Sua produção literária é vasta e diversa, abrangendo tragédias que sondam a escuridão da alma, comédias que celebram o riso e a astúcia, peças históricas que dramatizam o poder e a política. Entre as mais conhecidas estão:

  • Tragédias: Hamlet, Otelo, Macbeth, Romeu e Julieta, Rei Lear, Júlio César, Antônio e Cleópatra.
  • Comédias: Sonho de uma Noite de Verão, Muito Barulho por Nada, As You Like It (Como Gostais), A Megera Domada, Doze Noite.
  • Peças históricas: Ricardo III, Henrique IV (Partes I e II), Henrique V, Henrique VI (trilogia).
  • Romances tardios: A Tempestade, Conto de Inverno, Cimbelino.
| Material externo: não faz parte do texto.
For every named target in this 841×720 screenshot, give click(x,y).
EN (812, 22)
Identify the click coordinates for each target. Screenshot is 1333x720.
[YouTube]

Aos que escrevemos, Shakespeare é uma escola silenciosa e poderosa. Suas peças ensinam como a linguagem pode criar tensão, o ritmo das falas constrói emoção e as metáforas ampliam o alcance da experiência humana. Stephen Greenblatt (2004) lembra que o dramaturgo dominava “a arte de dar voz ao inominável”, mostrando que a escrita não é apenas comunicação, mas invenção e instauração de novos mundos.
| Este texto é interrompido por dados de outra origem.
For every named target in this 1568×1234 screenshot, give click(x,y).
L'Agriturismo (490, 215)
Ler Shakespeare é mais do que um ato de fruição estética: é exercício de formação, convite a experimentar a profundidade da palavra. Em seus versos, descobrimos que a literatura não precisa envelhecer — basta tocar aquilo que permanece em nós.

Referências

  • BLOOM, Harold. Shakespeare: The Invention of the Human. New York: Riverhead Books, 1998.
  • KOTT, Jan. Shakespeare, nosso contemporâneo. São Paulo: Cosac Naify, 2003 [1965].
  • GREENBLATT, Stephen. Will in the World: How Shakespeare Became Shakespeare. New York: W. W. Norton, 2004.